U.S. contributions to economic development in the Maldives have been made principally through international organization programs. Following the December 2004 tsunami, the U.S. and Maldives signed a bilateral assistance agreement for $8.6 million in reconstruction assistance. This assistance will help in the rebuilding of harbors, sewage systems, and electrical generation facilities and in the development of aid absorption capacity in the Ministry of Finance. The United States has directly funded training in airport management and narcotics interdiction and provided desktop computers for Maldivian customs, immigration, and drug-control efforts in recent years. The United States also trains a small number of Maldivian military personnel annually. About 10 U.S. citizens are resident in the Maldives; some 5,000 Americans visit the Maldives annually.

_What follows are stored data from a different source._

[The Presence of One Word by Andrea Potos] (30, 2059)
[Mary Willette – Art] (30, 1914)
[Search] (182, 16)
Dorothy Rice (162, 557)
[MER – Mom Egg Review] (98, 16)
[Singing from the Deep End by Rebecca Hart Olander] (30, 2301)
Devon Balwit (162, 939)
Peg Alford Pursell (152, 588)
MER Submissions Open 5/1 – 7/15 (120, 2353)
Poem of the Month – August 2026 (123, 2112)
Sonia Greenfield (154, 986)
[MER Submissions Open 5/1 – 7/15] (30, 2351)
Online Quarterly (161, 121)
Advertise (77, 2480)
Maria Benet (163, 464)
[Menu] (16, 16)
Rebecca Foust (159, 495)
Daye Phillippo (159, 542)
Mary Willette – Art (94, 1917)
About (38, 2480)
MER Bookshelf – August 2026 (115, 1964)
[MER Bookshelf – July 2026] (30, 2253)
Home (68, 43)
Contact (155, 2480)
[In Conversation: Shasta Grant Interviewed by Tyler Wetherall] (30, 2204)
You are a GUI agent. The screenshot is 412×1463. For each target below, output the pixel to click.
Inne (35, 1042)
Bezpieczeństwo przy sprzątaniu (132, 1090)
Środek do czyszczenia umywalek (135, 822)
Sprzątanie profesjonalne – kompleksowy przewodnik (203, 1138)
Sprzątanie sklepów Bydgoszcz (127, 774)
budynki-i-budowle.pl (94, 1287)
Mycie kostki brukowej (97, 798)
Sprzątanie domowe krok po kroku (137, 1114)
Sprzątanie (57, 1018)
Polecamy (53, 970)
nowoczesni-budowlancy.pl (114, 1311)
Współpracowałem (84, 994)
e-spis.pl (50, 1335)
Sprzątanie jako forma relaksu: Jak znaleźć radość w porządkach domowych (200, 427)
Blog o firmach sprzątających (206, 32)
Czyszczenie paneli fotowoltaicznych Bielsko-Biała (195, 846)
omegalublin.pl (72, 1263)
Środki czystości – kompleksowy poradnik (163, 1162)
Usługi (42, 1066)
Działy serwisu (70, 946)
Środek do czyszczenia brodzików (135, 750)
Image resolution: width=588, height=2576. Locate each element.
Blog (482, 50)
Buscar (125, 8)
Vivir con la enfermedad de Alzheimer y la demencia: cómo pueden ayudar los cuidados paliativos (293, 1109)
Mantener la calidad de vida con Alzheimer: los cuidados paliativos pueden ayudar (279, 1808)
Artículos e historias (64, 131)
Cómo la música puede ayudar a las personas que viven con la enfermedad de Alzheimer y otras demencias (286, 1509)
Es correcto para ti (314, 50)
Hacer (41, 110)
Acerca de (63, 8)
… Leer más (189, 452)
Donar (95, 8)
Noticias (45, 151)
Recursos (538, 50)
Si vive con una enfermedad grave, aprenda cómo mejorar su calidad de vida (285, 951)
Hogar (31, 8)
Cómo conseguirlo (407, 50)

Hugo Yon is the current U.S. Ambassador to the Maldives. The relevant U.S. Embassy is in Colombo, Sri Lanka. Secretary of State Mike Pompeo announced during a trip to the Maldives that the United States would be opening an embassy in Malé. The opening of an embassy will combat growing Chinese influence in a country that stretches through crucial shipping lanes.

== Defense ==

The United States and the Maldives have been deepening their military and political ties since the election of Ibrahim Mohamed Solih as President of the Maldives. In September 2020 the United States and Maldives signed a defense agreement with each other in Philadelphia. The agreement had been in the works since 2013, but had previously been blocked by the Indian government's opposition to the agreement. Indian officials have since welcomed the agreement saying that Maldives is part of the Indo-Pacific. The United States is one of several countries that provides military aid to broaden the capacity of the Maldivian Armed Forces.

== Aid ==
The United States donated 60 ventilators to the Maldives during the COVID-19 pandemic. The United States also provided a grant of $2 million for economic support during the pandemic and $150,000 worth of personal protective equipment.

In 2021, the United States donated 128,700 Pfizer-BioNTech Covid-19 vaccines to the Maldives. The vaccines were delivered through COVAX and helped boost immunization rates in the country.

USAID pledged to provide an additional $7.2 million to the Maldives to in 2023. Administrator Samantha Power also announced a new USAID country office in the Maldives the same year.